Having found the line containing "Bookmark this page" in the data below, reproduce that line and each one after it to the end, exactly, and include nothing else.

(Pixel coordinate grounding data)
++++++++
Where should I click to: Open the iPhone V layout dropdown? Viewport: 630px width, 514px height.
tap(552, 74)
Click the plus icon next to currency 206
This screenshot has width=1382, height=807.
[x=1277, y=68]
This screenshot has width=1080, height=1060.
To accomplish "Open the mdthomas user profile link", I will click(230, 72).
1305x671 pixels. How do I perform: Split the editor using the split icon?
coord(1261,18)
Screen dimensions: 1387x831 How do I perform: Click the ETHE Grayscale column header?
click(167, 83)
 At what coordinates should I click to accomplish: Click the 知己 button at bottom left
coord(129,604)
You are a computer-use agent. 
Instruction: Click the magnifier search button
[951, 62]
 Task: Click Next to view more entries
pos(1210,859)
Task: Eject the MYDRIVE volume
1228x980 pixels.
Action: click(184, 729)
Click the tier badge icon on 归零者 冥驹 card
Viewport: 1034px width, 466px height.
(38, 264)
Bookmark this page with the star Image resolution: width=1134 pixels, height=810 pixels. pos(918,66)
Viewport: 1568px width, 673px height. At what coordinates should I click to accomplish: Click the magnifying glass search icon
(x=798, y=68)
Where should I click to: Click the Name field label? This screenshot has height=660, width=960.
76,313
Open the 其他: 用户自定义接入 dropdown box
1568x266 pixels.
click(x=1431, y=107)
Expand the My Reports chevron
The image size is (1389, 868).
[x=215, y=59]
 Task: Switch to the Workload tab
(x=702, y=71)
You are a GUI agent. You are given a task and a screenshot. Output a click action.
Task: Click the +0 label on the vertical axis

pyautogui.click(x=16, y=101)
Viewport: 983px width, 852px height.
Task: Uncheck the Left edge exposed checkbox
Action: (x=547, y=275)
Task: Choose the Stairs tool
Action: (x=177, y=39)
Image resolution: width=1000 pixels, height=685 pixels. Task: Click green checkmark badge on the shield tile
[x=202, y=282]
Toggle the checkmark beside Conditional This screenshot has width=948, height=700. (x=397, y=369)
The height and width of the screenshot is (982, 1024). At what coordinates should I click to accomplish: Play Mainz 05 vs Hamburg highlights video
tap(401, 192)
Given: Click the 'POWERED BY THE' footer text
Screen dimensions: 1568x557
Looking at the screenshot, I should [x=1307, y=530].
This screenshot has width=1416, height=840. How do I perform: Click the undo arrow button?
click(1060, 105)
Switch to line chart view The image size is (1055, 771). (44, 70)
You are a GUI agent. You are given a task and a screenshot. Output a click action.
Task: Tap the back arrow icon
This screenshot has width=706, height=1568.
++++++++
**Written answer:**
Bookmark this page with the star Image resolution: width=1134 pixels, height=810 pixels. pos(918,66)
Viewport: 1568px width, 673px height. At what coordinates should I click to accomplish: Click the magnifying glass search icon
(x=798, y=68)
Where should I click to: Click the Name field label? This screenshot has height=660, width=960.
76,313
Open the 其他: 用户自定义接入 dropdown box
1568x266 pixels.
click(x=1431, y=107)
Expand the My Reports chevron
The image size is (1389, 868).
[x=215, y=59]
 Task: Switch to the Workload tab
(x=702, y=71)
You are a GUI agent. You are given a task and a screenshot. Output a click action.
Task: Click the +0 label on the vertical axis

pyautogui.click(x=16, y=101)
Viewport: 983px width, 852px height.
Task: Uncheck the Left edge exposed checkbox
Action: (x=547, y=275)
Task: Choose the Stairs tool
Action: (x=177, y=39)
Image resolution: width=1000 pixels, height=685 pixels. Task: Click green checkmark badge on the shield tile
[x=202, y=282]
Toggle the checkmark beside Conditional This screenshot has width=948, height=700. (x=397, y=369)
The height and width of the screenshot is (982, 1024). At what coordinates should I click to accomplish: Play Mainz 05 vs Hamburg highlights video
tap(401, 192)
Given: Click the 'POWERED BY THE' footer text
Screen dimensions: 1568x557
Looking at the screenshot, I should [x=1307, y=530].
This screenshot has width=1416, height=840. How do I perform: Click the undo arrow button?
click(1060, 105)
Switch to line chart view The image size is (1055, 771). (44, 70)
You are a GUI agent. You are given a task and a screenshot. Output a click action.
Task: Tap the back arrow icon
This screenshot has width=706, height=1568.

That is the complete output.